Ihre Telefonate und Nachrichten hatten sich in den letzten Wochen verändert. Sie hatten auch vorher schon sehr häufigen Kontakt aber mehrmals täglich war auch für ihre Verhältnisse viel. Auch kleine Flirts und Zweideutigkeiten hatten deutlich zugenommen. Nicht, dass es so etwas in der Vergangenheit nicht auch schon vereinzelt gegeben hätte. Es bestanden allerdings nie Zweifel daran, dass all das im Spaß geschah und vor allem kam es so selten vor, dass sich niemand etwas dabei gedacht hätte. Aber “Hey Schatz” oder “Hallo schöner Mann” hatten sich mit einer bemerkenswerten Beiläufigkeit in ihre Gespräche eingeschlichen, dass es Außenstehende mittlerweile unter Garantie verstören würde. Die Grenze des subtilen Flirts hatten sie dabei aber nach wie vor nicht überschritten und auch, wenn sie vor diesem Abend wieder einmal scherzhaft von einem romantischen Date sprachen, so sollte es doch eigentlich bloß ein ganz normaler Freitagabend in ihrer Lieblingsbar sein, wie sie ihn schon unzählige Male verbracht hatten. Eigentlich.

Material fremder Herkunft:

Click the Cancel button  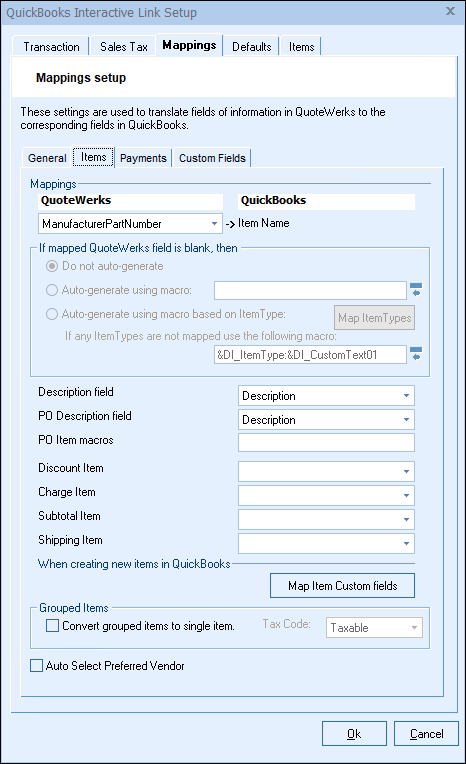pos(427,734)
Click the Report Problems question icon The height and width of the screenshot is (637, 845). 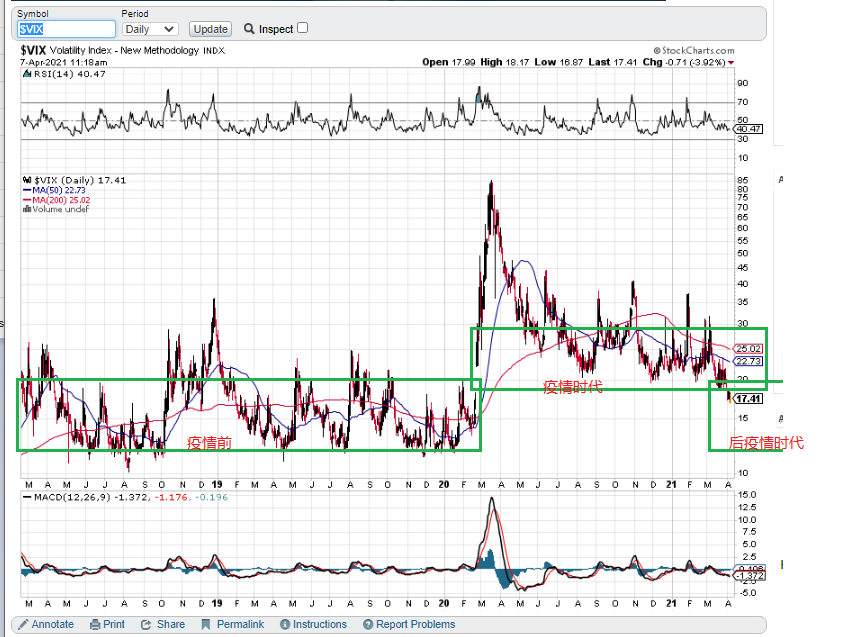(x=367, y=624)
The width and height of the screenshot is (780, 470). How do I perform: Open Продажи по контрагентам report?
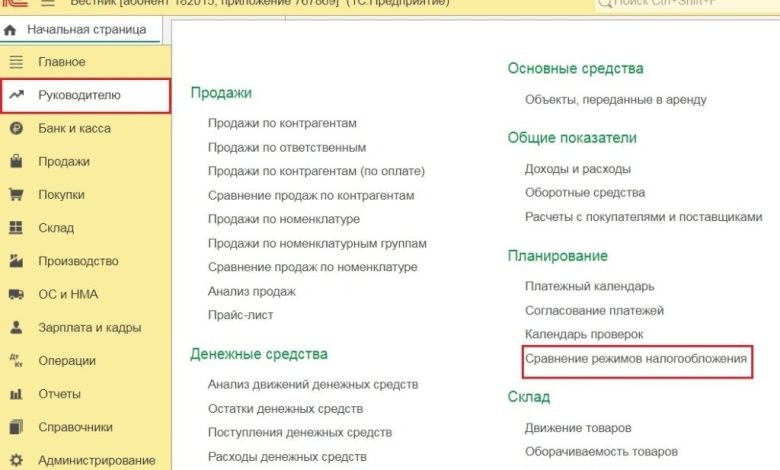point(282,123)
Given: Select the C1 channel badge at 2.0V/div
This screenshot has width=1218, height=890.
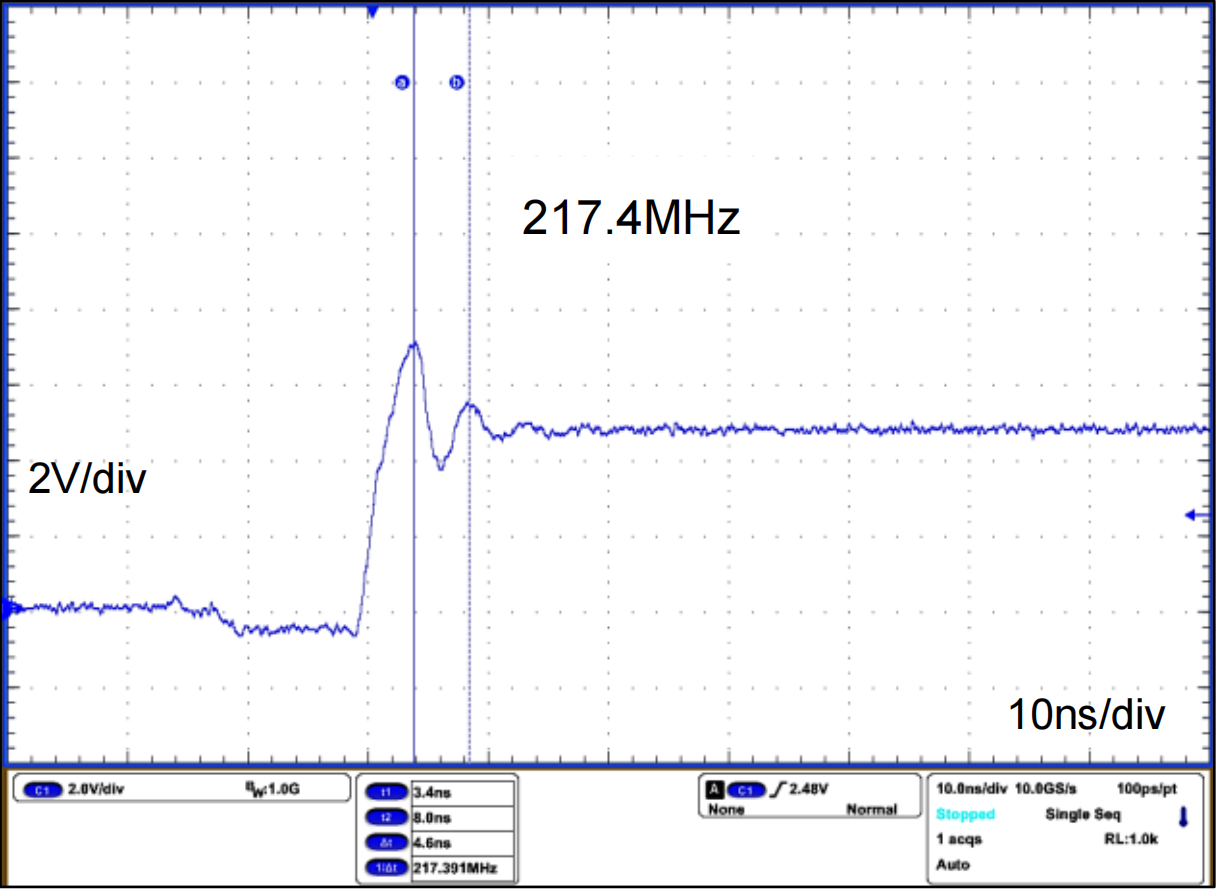Looking at the screenshot, I should [40, 790].
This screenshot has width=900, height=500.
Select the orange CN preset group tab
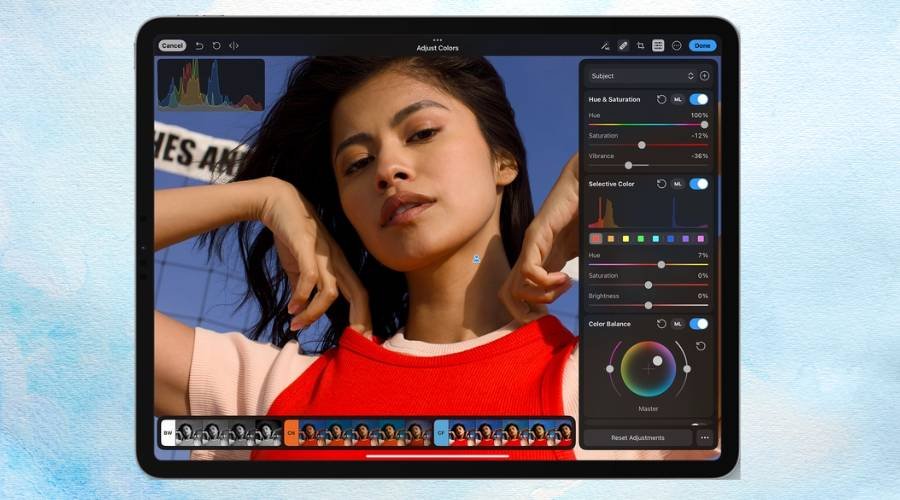point(292,432)
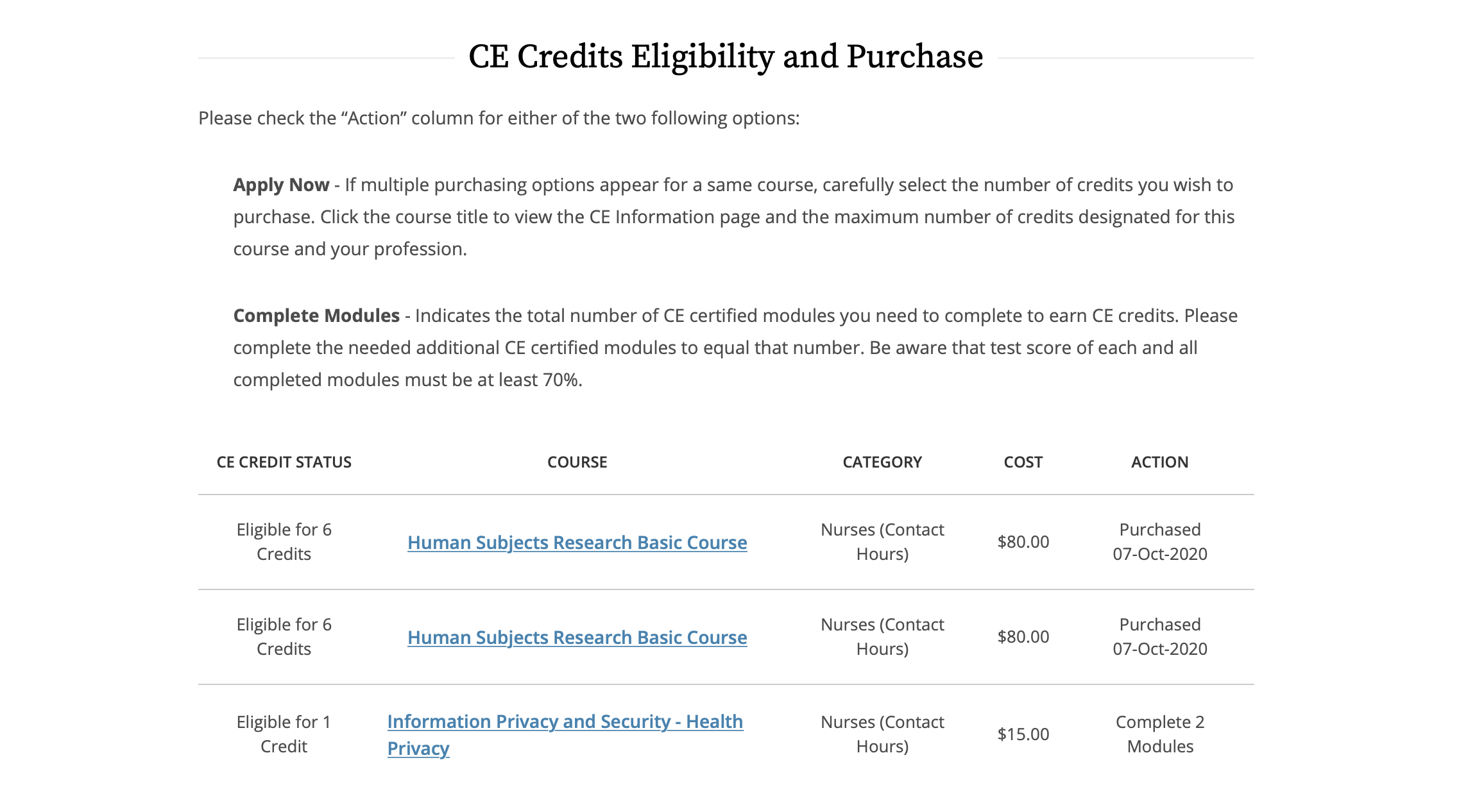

Denn irgendetwas ist anders an diesem Abend. Sie lächelt ihn unentwegt an, während sie sich am Smalltalk entlang zu ihren schon fast üblichen moralischen Gundsatzdiskussionen hangeln. Von dort geht es – wie so häufig ab dem dritten Cocktail – zum Schwelgen in Erinnerungen und vergangenen Erlebnissen. Alles nicht weiter ungewöhnlich und doch liegt es in der Luft. Dieses Etwas, das er nicht beschreiben kann. “Weißt du noch, wie wir damals ewig an dieser Bushaltestelle warten mussten, weil wir aus Versehen viel zu weit gefahren waren?” Seltsamerweise erinnert er sich nur zu gut an diese belanglose Annekdote. “Klar weiß ich das noch, du hast mir danach immer die Schuld daran gegeben.” Ohne zu Grinsen geht sie darüber hinweg. “Und weißt du auch noch, dass es in der Nacht wahnsinnig kalt war und du mich in den Arm genommen hast, um mich zu wärmen?” An der Stelle fällt ihm wieder ein, warum er diese Belanglosigkeit nicht vergessen hatte und nickt. “Ich hätte dich damals verdammt gerne geküsst.” Sie wendet ihre Augen nicht von ihm ab, als sie an ihrem Cocktail nippt und er zu zittern beginnt. “Das wollte ich auch.”

Nun ist es passiert. Sie sind vom subtilen zum offenen Flirt übergegangen und das bringt ihn vollends um den Verstand. Sie spazieren nach der Bar noch ewig durch die menschenleere Innenstadt, berühren sich immer wieder flüchtig und sprechen jeden Gedanken sofort aus. Sie ärgern sich plötzlich lautstark, diese Gelegenheit ausgelassen zu haben anstatt stolz darauf zu sein, ihre Freundschaft nicht gefährdet zu haben. Sie malen sich aus, wie dieser Kuss wohl gewesen wäre und was sonst noch alles passiert wäre in dieser Bushaltestelle. Sie werfen alle ihre Vorsätze über Bord, laßen ihren Gefühlen freien Lauf, denken nicht an morgen und plötzlich küssen sie sich. Sie küssen sich länger als jeder Hollywoodfilm ihnen zugestanden hätte und dann ist es still. In einer Mischung aus Überwältigung und Schock sehen sie sich in die Augen und schweigen. Bis zur S-Bahnhaltestelle sprechen sie nicht ein Wort mehr. Als seine letzte Bahn vor ihnen hält, küsst er sie zum Abschied, steigt ein und lässt sich in den Sitz fallen. Er will ihr sofort schreiben, tippt und löscht wieder, tippt und löscht wieder. Er hat keine Ahnung, was er ihr sagen soll. An diesem Abend ist einfach alles anders.